症状が重かったため、コース上で安楽死措置が取られました。
サクラスターオー
1987年の皐月賞と菊花賞を優勝し、牡馬クラシック二冠を達成したものの、同年の有馬記念のレース中に左前脚の故障を発症し競走中止。
予後不良の診断が下されます。
獣医たちによる懸命の治療も実らず、翌1988年5月12日に安楽死となりました。
誕生後すぐに母親を亡くし、自身もレース中の故障でこの世を去ったことから、悲運の名馬として知られています。
ホクトベガ
1993年の桜花賞を優勝したほか、帝王賞や川崎記念といった地方競馬のダート重賞を次々に勝つ、など芝・ダートで頂点を極めました。
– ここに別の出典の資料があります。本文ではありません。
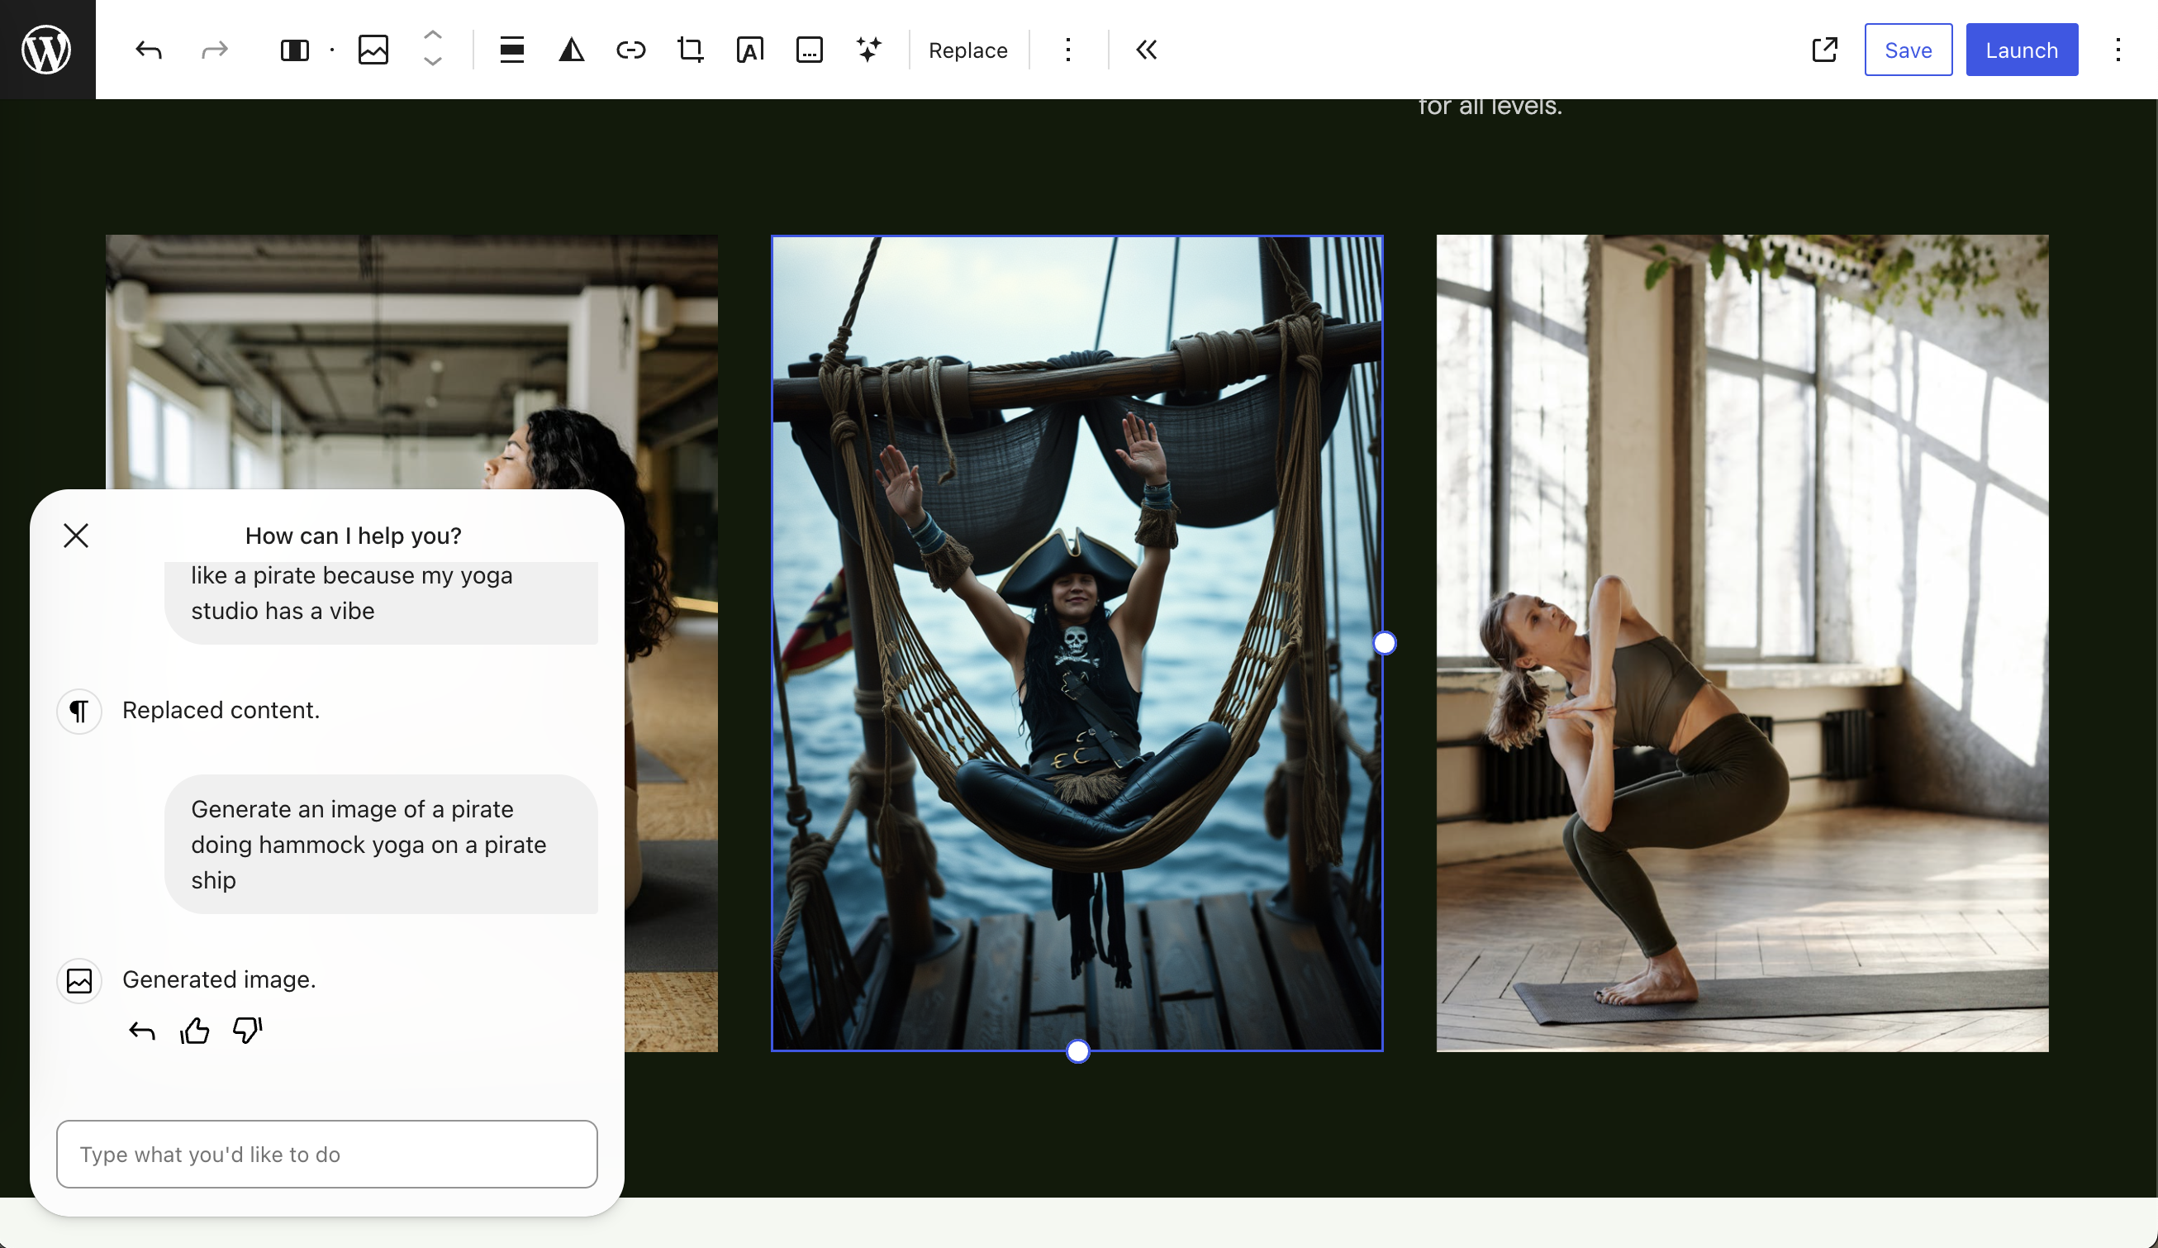Open the image alignment options
This screenshot has width=2158, height=1248.
coord(512,50)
1997年にダートの世界最高峰のレース・ドバイワールドカップに出走したものの、レース中に転倒し、左前脚を故障。
予後不良の診断を受け、まもなく安楽死の措置が取られました。
サイレンススズカ
G1勝利は1998年・宝塚記念だけですが、圧倒的なスピードで逃げ切り勝ちを決める姿に惚れ込む競馬ファンが続出しました。
6連勝で臨んだ1998年の天皇賞・秋では、単勝オッズ1.2倍という抜けた1番人気に支持されますが、レース中に左前脚を骨折し、競走中止。
後に予後不良と診断され、安楽死の措置が取られました。
競走馬の骨折についてのまとめ
今回は競走馬の骨折について記事を書きました。
競走馬は、速く走る事ができる素晴らしい動物です。
しかし、大きな身体を細い脚で支えるのは大変だと思います。
骨折により予後不良になってしまった競走馬は、安楽死されてしまいます。
しかし、それは、馬の事を一番に優先して獣医が判断しています。
レース中の怪我は見たくないという想いの方はたくさんいらっしゃるかと思いますが、どんなスポーツにもアクシデントは付き物で、競馬も例外ではありません。
特に競馬のアクシデントは競走馬の命に直結しますから、レース中に競走中止する競走馬がいると、いつもゾッとしてしまいます。
悲しいアクシデントが少しでも減って、予後不良となる競走馬が1頭でも少なくなることを切に願っています。